La tendencia indica que los países que no adoptan tecnologías modernas en sus sistemas de gestión de emergencias enfrentarán mayores pérdidas humanas y económicas. La tecnología no solo permite una mejor predicción y seguimiento de estos fenómenos, sino que también facilita la comunicación efectiva de alertas y la coordinación eficiente de los esfuerzos de rescate y ayuda humanitaria.

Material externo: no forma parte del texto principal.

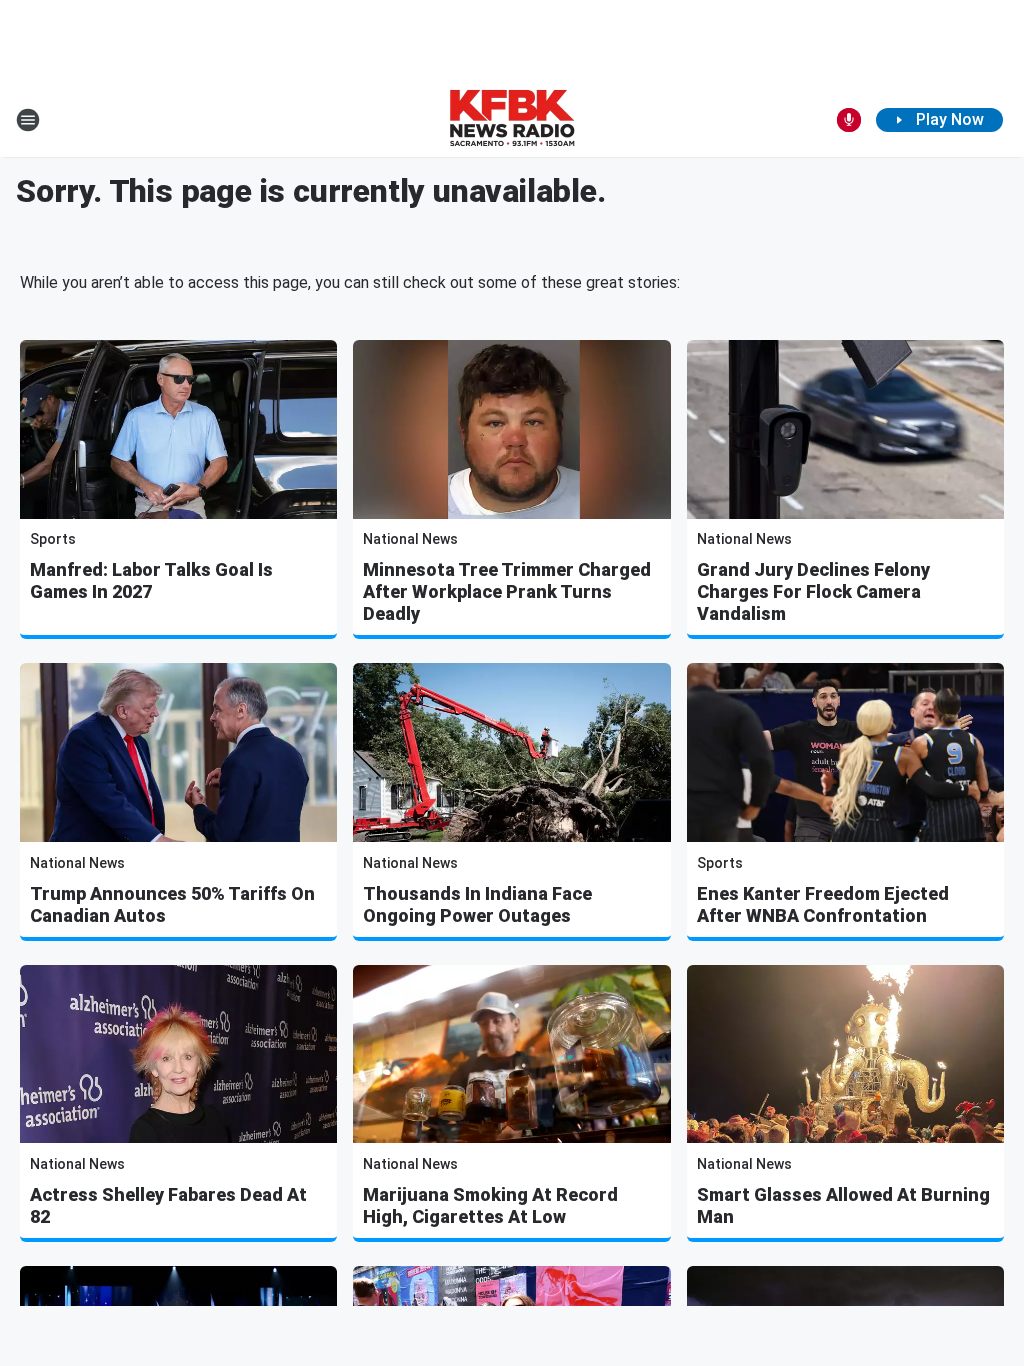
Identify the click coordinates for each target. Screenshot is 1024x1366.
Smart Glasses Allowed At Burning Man (843, 1205)
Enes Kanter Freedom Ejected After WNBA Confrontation (823, 904)
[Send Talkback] (849, 120)
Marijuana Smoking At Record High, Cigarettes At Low (490, 1205)
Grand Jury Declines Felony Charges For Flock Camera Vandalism (813, 591)
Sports (53, 539)
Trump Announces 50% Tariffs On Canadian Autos (172, 904)
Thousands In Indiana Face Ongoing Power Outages (477, 904)
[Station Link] (512, 120)
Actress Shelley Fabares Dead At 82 (168, 1205)
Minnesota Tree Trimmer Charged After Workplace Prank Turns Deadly (507, 591)
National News (410, 539)
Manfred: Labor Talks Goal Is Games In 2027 (151, 580)
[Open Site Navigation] (28, 120)
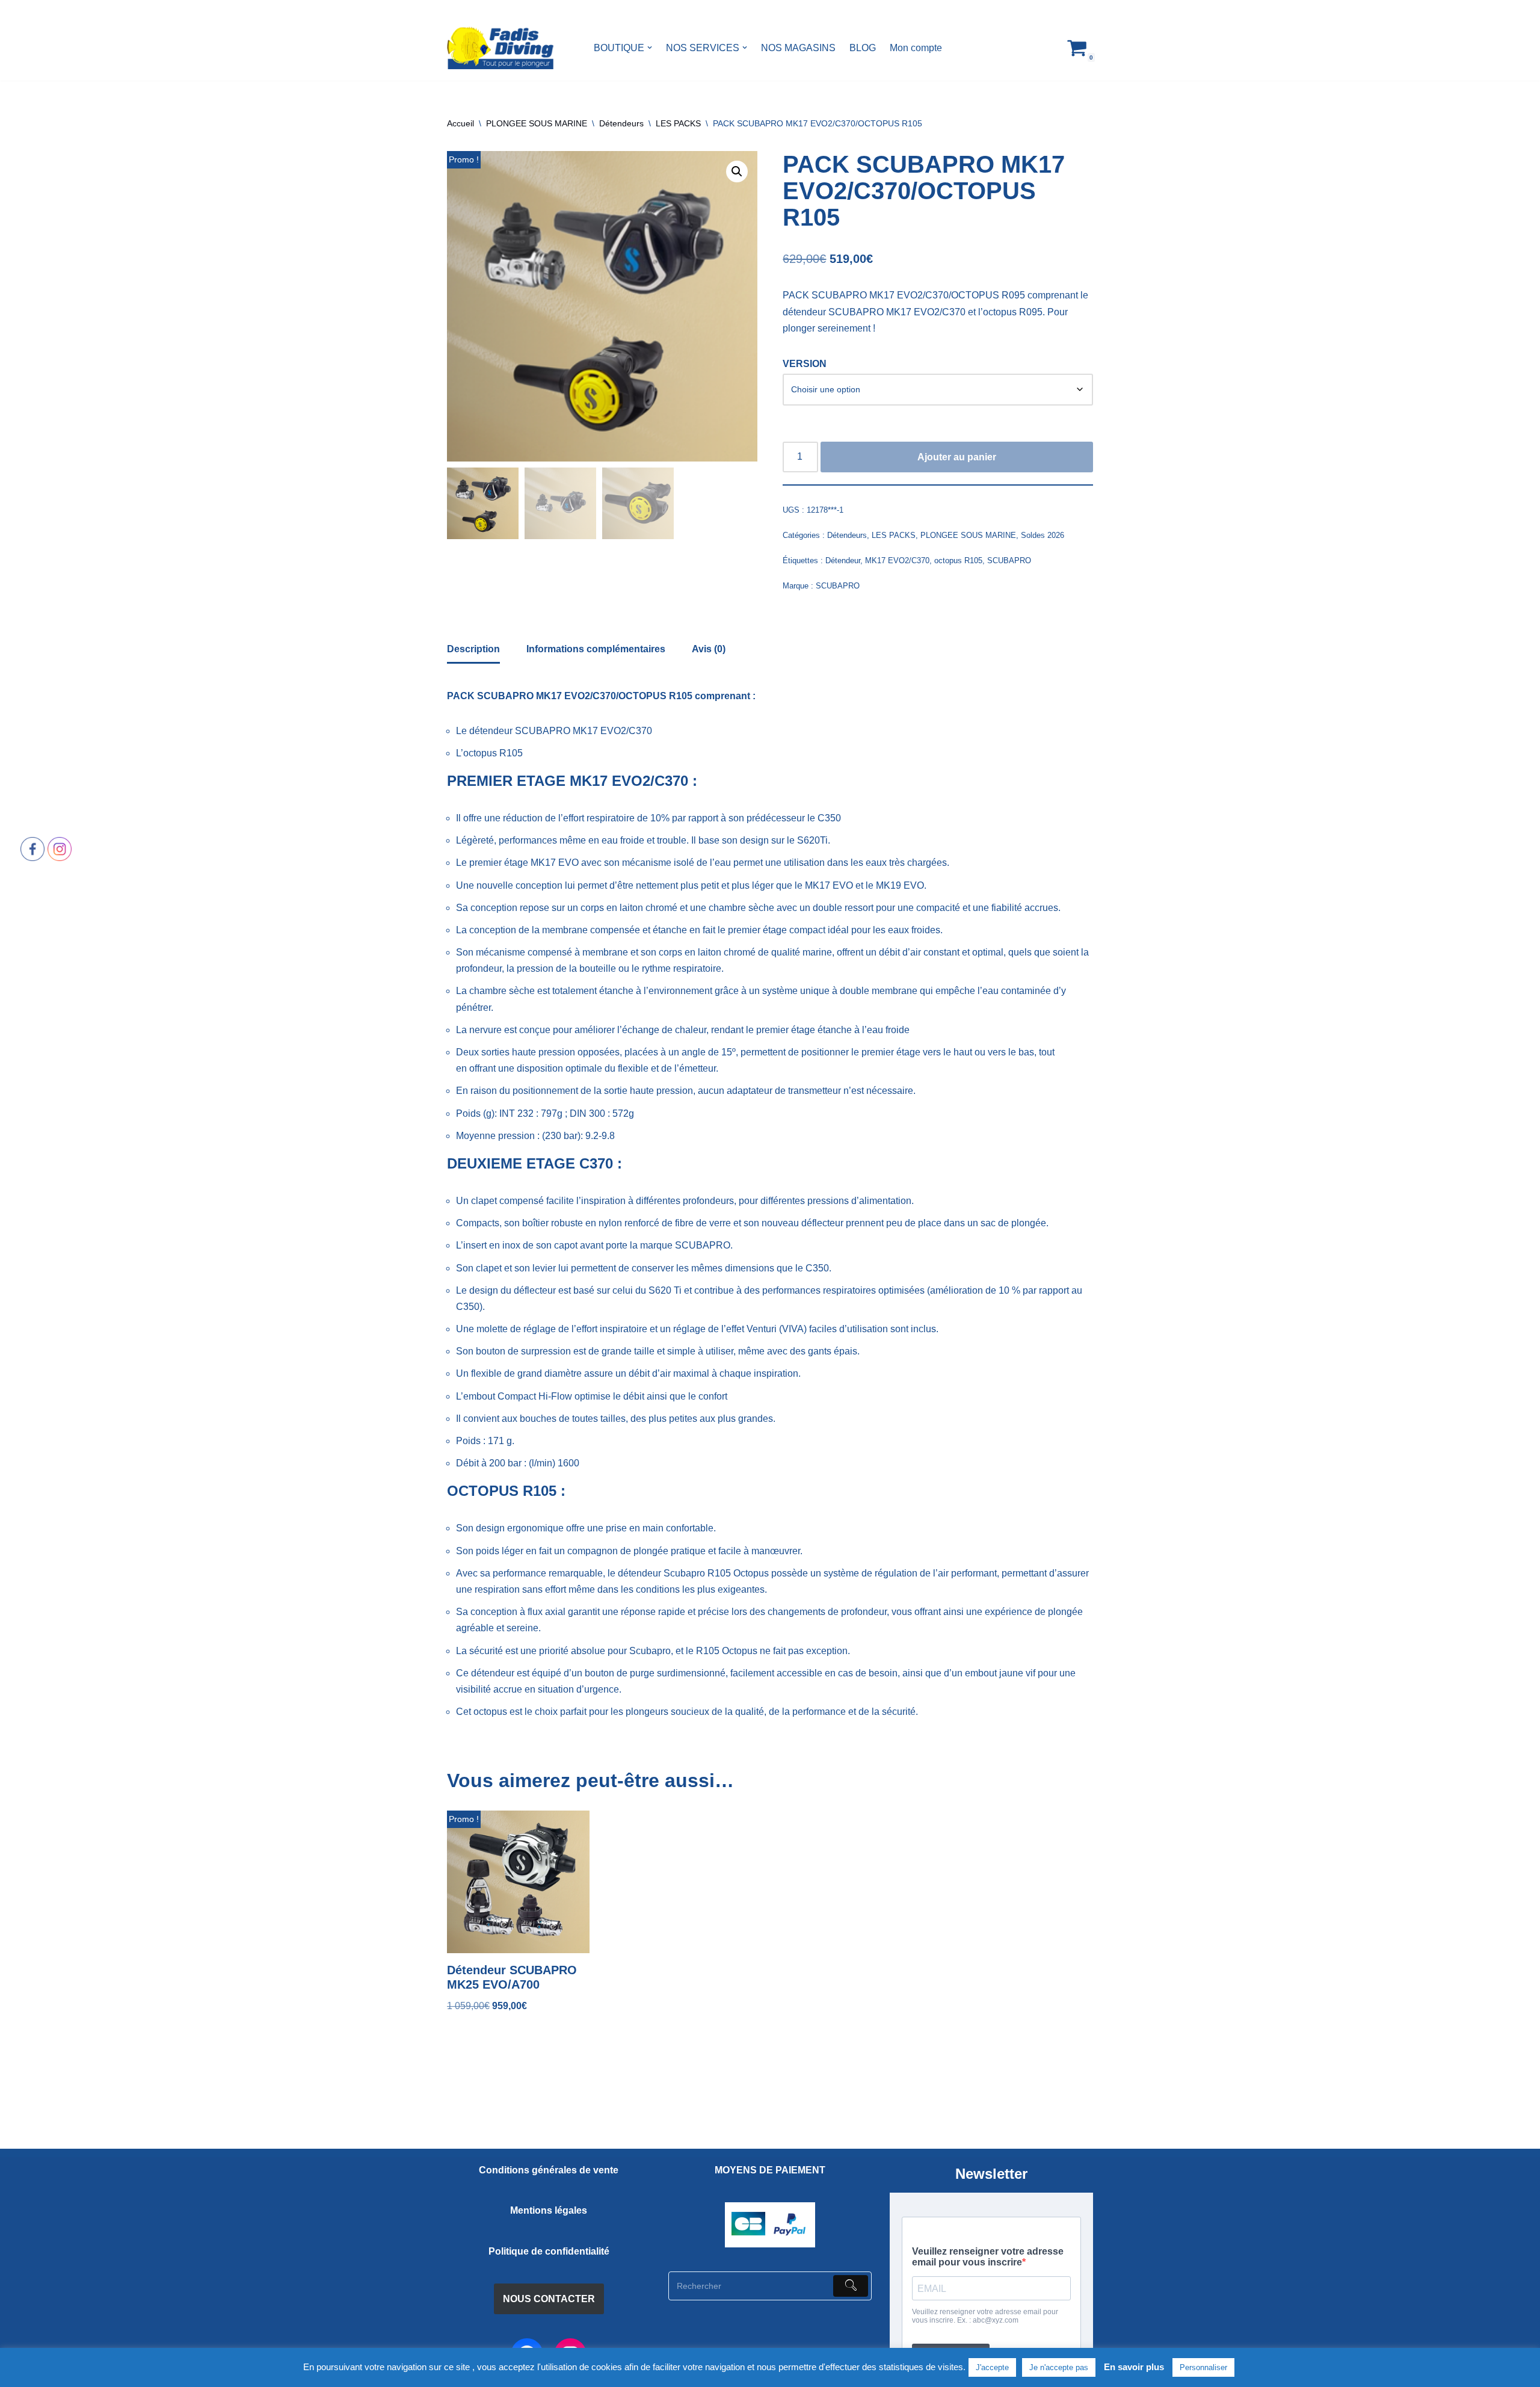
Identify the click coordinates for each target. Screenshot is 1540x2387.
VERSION (805, 364)
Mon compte (916, 48)
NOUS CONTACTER (549, 2299)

En este contexto, el nuevo orden mundial se define por la capacidad de adaptación y respuesta basada en la tecnología. Las naciones que invierten en investigación científica, desarrollo tecnológico y educación están mejor posicionadas para enfrentar los desafíos actuales y futuros. Aquellos que no lo hacen corren el riesgo de quedar rezagados, sufriendo mayores impactos por eventos que, aunque naturales, pueden ser mitigados con una planificación y respuesta adecuadas.
En conclusión, la división entre países que utilizan la tecnología para tomar decisiones y aquellos que no lo hacen se vuelve cada vez más evidente y crítica. La supervivencia y el progreso en el siglo XXI dependen en gran medida de la capacidad para integrar soluciones tecnológicas en todos los niveles de la sociedad. Es imperativo que los líderes globales reconozcan esta realidad y actúen en consecuencia, promoviendo la colaboración internacional y la transferencia de conocimientos para cerrar la brecha tecnológica y construir un futuro más resiliente y equitativo.